*What is required*
Print the listing once more, exactly as it stands.

● ● ● ●

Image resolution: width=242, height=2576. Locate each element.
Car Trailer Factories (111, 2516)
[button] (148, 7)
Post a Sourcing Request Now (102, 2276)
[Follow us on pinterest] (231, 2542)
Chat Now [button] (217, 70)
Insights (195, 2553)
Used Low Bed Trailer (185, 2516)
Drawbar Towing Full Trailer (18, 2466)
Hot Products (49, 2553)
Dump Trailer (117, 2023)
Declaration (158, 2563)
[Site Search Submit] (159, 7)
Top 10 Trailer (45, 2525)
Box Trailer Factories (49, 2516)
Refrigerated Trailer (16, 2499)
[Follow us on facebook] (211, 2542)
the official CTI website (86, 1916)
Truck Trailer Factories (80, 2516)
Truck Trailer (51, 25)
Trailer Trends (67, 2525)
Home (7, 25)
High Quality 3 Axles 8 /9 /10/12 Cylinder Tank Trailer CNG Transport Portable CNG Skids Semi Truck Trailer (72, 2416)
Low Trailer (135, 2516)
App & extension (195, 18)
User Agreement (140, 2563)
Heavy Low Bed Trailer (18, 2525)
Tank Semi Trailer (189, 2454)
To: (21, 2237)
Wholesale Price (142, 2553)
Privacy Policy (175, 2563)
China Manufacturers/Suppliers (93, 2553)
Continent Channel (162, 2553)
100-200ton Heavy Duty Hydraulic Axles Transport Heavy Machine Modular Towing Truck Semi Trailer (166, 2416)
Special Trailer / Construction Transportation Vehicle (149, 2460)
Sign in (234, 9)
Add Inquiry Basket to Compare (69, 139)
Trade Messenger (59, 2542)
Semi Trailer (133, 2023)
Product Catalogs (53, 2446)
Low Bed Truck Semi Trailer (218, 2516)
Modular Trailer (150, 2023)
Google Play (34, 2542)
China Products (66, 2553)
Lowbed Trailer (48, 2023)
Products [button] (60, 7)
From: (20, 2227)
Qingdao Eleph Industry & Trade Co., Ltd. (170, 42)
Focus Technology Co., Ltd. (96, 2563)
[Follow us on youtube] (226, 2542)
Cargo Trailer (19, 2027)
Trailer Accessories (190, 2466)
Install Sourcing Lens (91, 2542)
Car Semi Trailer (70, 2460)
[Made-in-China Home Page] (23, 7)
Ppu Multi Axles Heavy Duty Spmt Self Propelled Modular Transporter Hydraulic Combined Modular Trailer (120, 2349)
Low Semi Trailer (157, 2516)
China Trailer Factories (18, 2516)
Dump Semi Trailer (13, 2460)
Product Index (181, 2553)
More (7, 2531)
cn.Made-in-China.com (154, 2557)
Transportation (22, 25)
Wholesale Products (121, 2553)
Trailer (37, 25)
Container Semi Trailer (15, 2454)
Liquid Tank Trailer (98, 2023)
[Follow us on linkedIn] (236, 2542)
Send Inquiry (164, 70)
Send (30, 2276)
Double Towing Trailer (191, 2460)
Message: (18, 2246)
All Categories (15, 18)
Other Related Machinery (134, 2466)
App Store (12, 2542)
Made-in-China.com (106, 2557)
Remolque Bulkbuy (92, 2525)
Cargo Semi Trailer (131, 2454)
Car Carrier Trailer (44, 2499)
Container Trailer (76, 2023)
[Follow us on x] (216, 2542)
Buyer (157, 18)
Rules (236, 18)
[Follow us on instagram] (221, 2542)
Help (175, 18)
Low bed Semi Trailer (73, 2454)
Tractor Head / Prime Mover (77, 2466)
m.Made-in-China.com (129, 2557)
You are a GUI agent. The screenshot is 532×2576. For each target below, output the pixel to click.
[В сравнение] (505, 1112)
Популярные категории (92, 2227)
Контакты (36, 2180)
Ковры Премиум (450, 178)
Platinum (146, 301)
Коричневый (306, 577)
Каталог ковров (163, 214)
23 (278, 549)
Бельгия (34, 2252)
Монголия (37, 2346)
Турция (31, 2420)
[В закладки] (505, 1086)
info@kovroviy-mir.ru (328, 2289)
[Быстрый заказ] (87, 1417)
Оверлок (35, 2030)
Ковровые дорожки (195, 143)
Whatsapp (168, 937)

● ● ● ●

*Exercise response*
Image resolution: width=242, height=2576. Locate each element.
Car Trailer Factories (111, 2516)
[button] (148, 7)
Post a Sourcing Request Now (102, 2276)
[Follow us on pinterest] (231, 2542)
Chat Now [button] (217, 70)
Insights (195, 2553)
Used Low Bed Trailer (185, 2516)
Drawbar Towing Full Trailer (18, 2466)
Hot Products (49, 2553)
Dump Trailer (117, 2023)
Declaration (158, 2563)
[Site Search Submit] (159, 7)
Top 10 Trailer (45, 2525)
Box Trailer Factories (49, 2516)
Refrigerated Trailer (16, 2499)
[Follow us on facebook] (211, 2542)
the official CTI website (86, 1916)
Truck Trailer Factories (80, 2516)
Truck Trailer (51, 25)
Trailer Trends (67, 2525)
Home (7, 25)
High Quality 3 Axles 8 /9 /10/12 Cylinder Tank Trailer CNG Transport Portable CNG Skids Semi Truck Trailer (72, 2416)
Low Trailer (135, 2516)
App & extension (195, 18)
User Agreement (140, 2563)
Heavy Low Bed Trailer (18, 2525)
Tank Semi Trailer (189, 2454)
To: (21, 2237)
Wholesale Price (142, 2553)
Privacy Policy (175, 2563)
China Manufacturers/Suppliers (93, 2553)
Continent Channel (162, 2553)
100-200ton Heavy Duty Hydraulic Axles Transport Heavy Machine Modular Towing Truck Semi Trailer (166, 2416)
Special Trailer / Construction Transportation Vehicle (149, 2460)
Sign in (234, 9)
Add Inquiry Basket to Compare (69, 139)
Trade Messenger (59, 2542)
Semi Trailer (133, 2023)
Product Catalogs (53, 2446)
Low Bed Truck Semi Trailer (218, 2516)
Modular Trailer (150, 2023)
Google Play (34, 2542)
China Products (66, 2553)
Lowbed Trailer (48, 2023)
Products [button] (60, 7)
From: (20, 2227)
Qingdao Eleph Industry & Trade Co., Ltd. (170, 42)
Focus Technology Co., Ltd. (96, 2563)
[Follow us on youtube] (226, 2542)
Cargo Trailer (19, 2027)
Trailer Accessories (190, 2466)
Install Sourcing Lens (91, 2542)
Car Semi Trailer (70, 2460)
[Made-in-China Home Page] (23, 7)
Ppu Multi Axles Heavy Duty Spmt Self Propelled Modular Transporter Hydraulic Combined Modular Trailer (120, 2349)
Low Semi Trailer (157, 2516)
China Trailer Factories (18, 2516)
Dump Semi Trailer (13, 2460)
Product Index (181, 2553)
More (7, 2531)
cn.Made-in-China.com (154, 2557)
Transportation (22, 25)
Wholesale Products (121, 2553)
Trailer (37, 25)
Container Semi Trailer (15, 2454)
Liquid Tank Trailer (98, 2023)
[Follow us on linkedIn] (236, 2542)
Send Inquiry (164, 70)
Send (30, 2276)
Double Towing Trailer (191, 2460)
Message: (18, 2246)
All Categories (15, 18)
Other Related Machinery (134, 2466)
App Store (12, 2542)
Made-in-China.com (106, 2557)
Remolque Bulkbuy (92, 2525)
Cargo Semi Trailer (131, 2454)
Car Carrier Trailer (44, 2499)
Container Trailer (76, 2023)
[Follow us on x] (216, 2542)
Buyer (157, 18)
Rules (236, 18)
[Follow us on instagram] (221, 2542)
Help (175, 18)
Low bed Semi Trailer (73, 2454)
Tractor Head / Prime Mover (77, 2466)
m.Made-in-China.com (129, 2557)
You are a GUI agent. The screenshot is 532×2576. For each target below, output the pixel to click.
[В сравнение] (505, 1112)
Популярные категории (92, 2227)
Контакты (36, 2180)
Ковры Премиум (450, 178)
Platinum (146, 301)
Коричневый (306, 577)
Каталог ковров (163, 214)
23 (278, 549)
Бельгия (34, 2252)
Монголия (37, 2346)
Турция (31, 2420)
[В закладки] (505, 1086)
info@kovroviy-mir.ru (328, 2289)
[Быстрый заказ] (87, 1417)
Оверлок (35, 2030)
Ковровые дорожки (195, 143)
Whatsapp (168, 937)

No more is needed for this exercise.